Tiptoeing through the tautologies

If I'd known I'd be spending the morning in TautologyTown, I'd have packed something to read besides this stack of quizzes. Of course, without the quizzes, I wouldn't have missed my turn and entered the neverending labyrinth of nonmeaning.

I asked a class to analyze a poem. A villanelle, if you must know, a form we had encountered in class only a week ago when we read Elizabeth Bishop's  "One Art." I outlined the structure on the board: 19 lines, with the first and third reappearing in certain set places, and only two end rhymes. "You will see this form again in next week's reading," I told them. "Be sure to keep a lookout."

So naturally when I assigned Theodore Roethke's "The Waking," I assumed that little lightbulbs would go off over their heads--or even if they didn't recall the word "villanelle" or the pattern we'd discussed in class, I assumed that they would notice that the first and third lines kept being repeated.

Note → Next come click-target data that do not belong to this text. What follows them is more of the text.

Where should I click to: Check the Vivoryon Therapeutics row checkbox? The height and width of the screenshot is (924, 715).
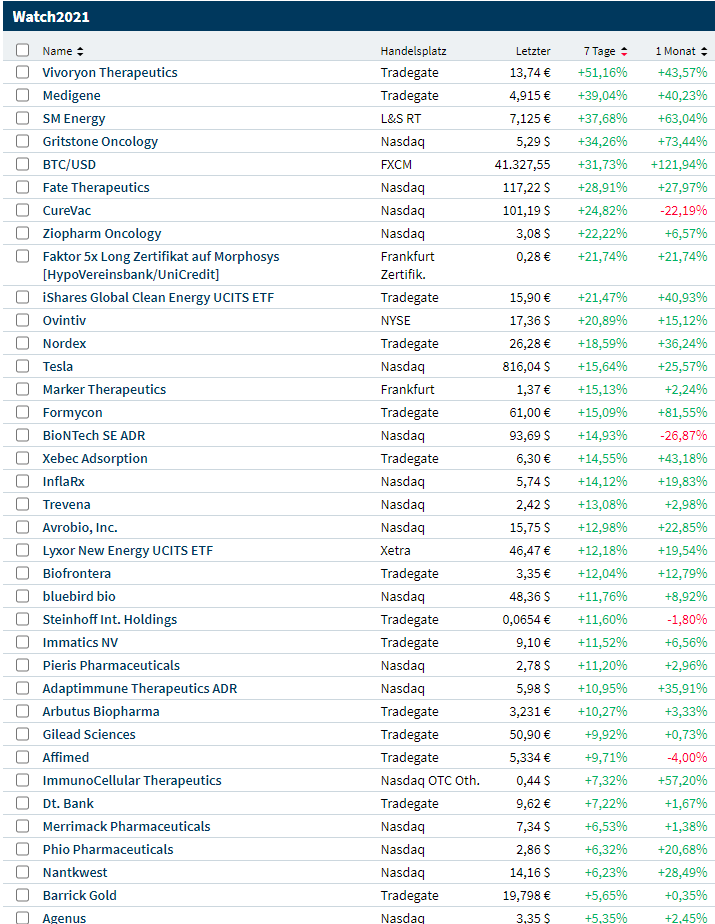[23, 73]
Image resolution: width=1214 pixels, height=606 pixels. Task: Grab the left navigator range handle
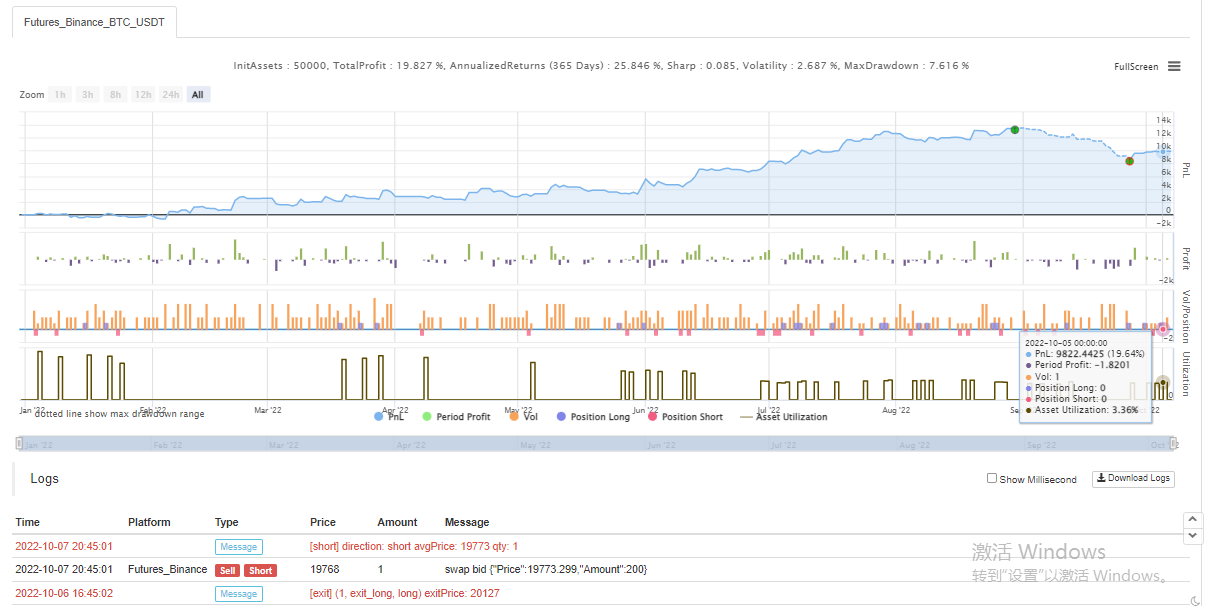20,444
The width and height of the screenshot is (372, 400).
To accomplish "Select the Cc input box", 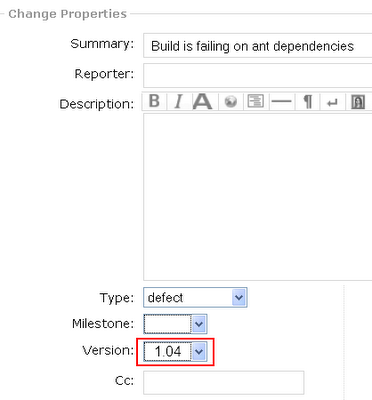I will pos(224,383).
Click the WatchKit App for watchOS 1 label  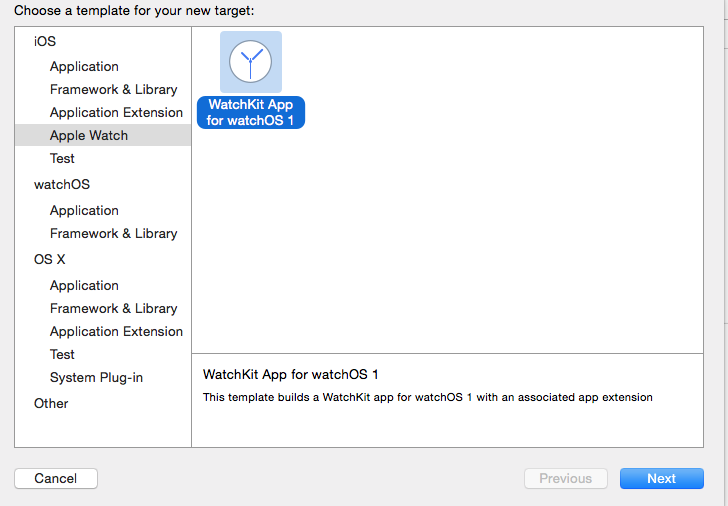pyautogui.click(x=250, y=112)
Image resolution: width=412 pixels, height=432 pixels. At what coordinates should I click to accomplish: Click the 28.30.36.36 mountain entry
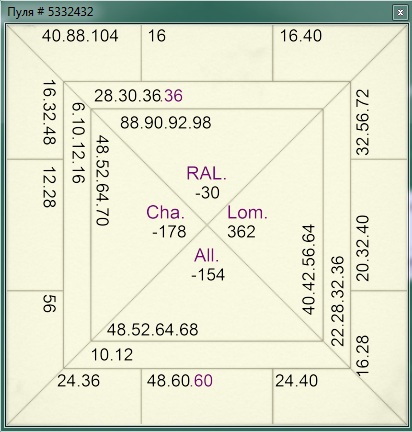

But just in case they didn't notice the repetitions when they read the poem before class (assuming that they did so), I gave them a reading quiz with the whole poem printed on it and asked them to describe the pattern of repeated lines and draw conclusions about how those repetitions contribute to the meaning of the poem.

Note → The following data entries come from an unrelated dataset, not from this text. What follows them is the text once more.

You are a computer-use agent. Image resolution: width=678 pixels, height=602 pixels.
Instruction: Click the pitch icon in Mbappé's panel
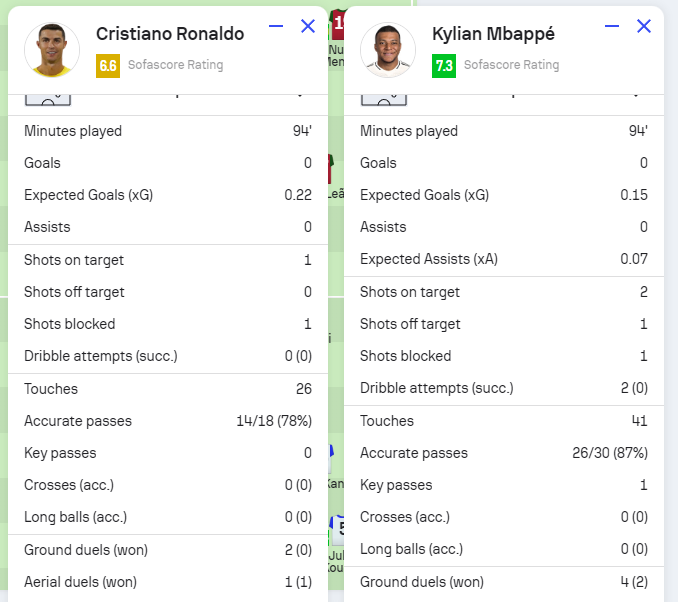[384, 96]
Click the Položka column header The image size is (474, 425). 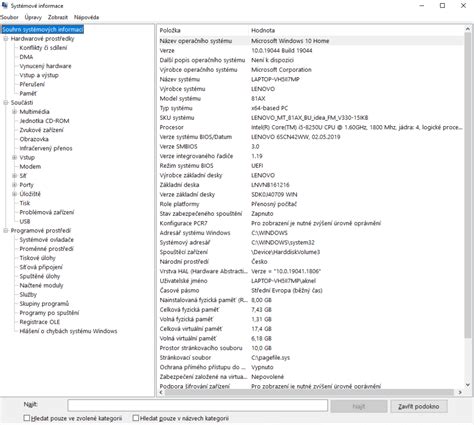click(203, 30)
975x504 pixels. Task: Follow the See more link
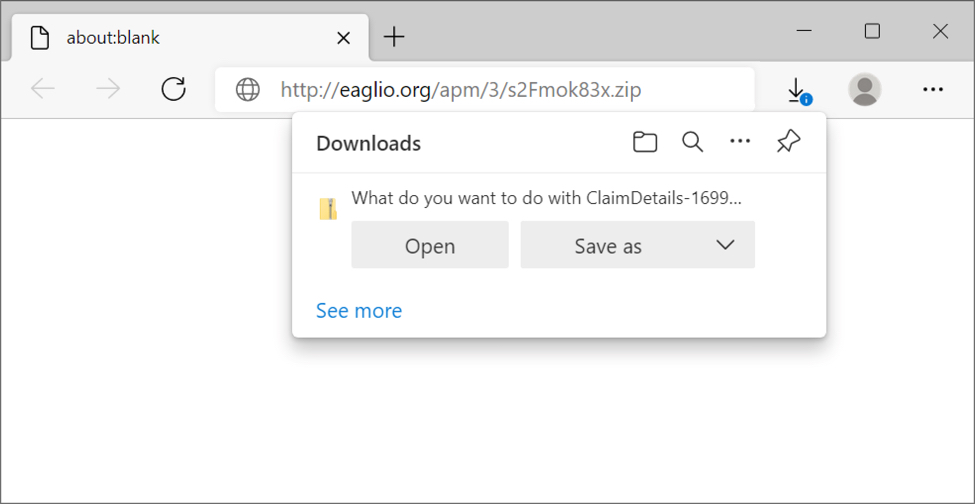[358, 311]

Some of them did a lovely job. I saw lots of little a's and b's or stars and check marks or arrows showing where the lines were repeated, and some students made strong connections between this pattern of repetition and the concept that learning requires a lot of feeling around in the dark and bumping into the same obstacles over and over again.

One student claimed that the poem follows no set pattern, which suggests a lack of attention to the most obvious features of the poem. Many more, though, wrote something like this:

The author uses repetition to repeat what he's trying to say.

The repetition reinforces the content by repeating it. 

The meaning of the poem is repeated so readers can understand what he's trying to say.

I could go on, but my brain is screaming at me. He repeats what he repeats! He means what he means! He repeats what he means and he means what he repeats! How did I get stuck in this miserable maze--and can someone please show me the way out?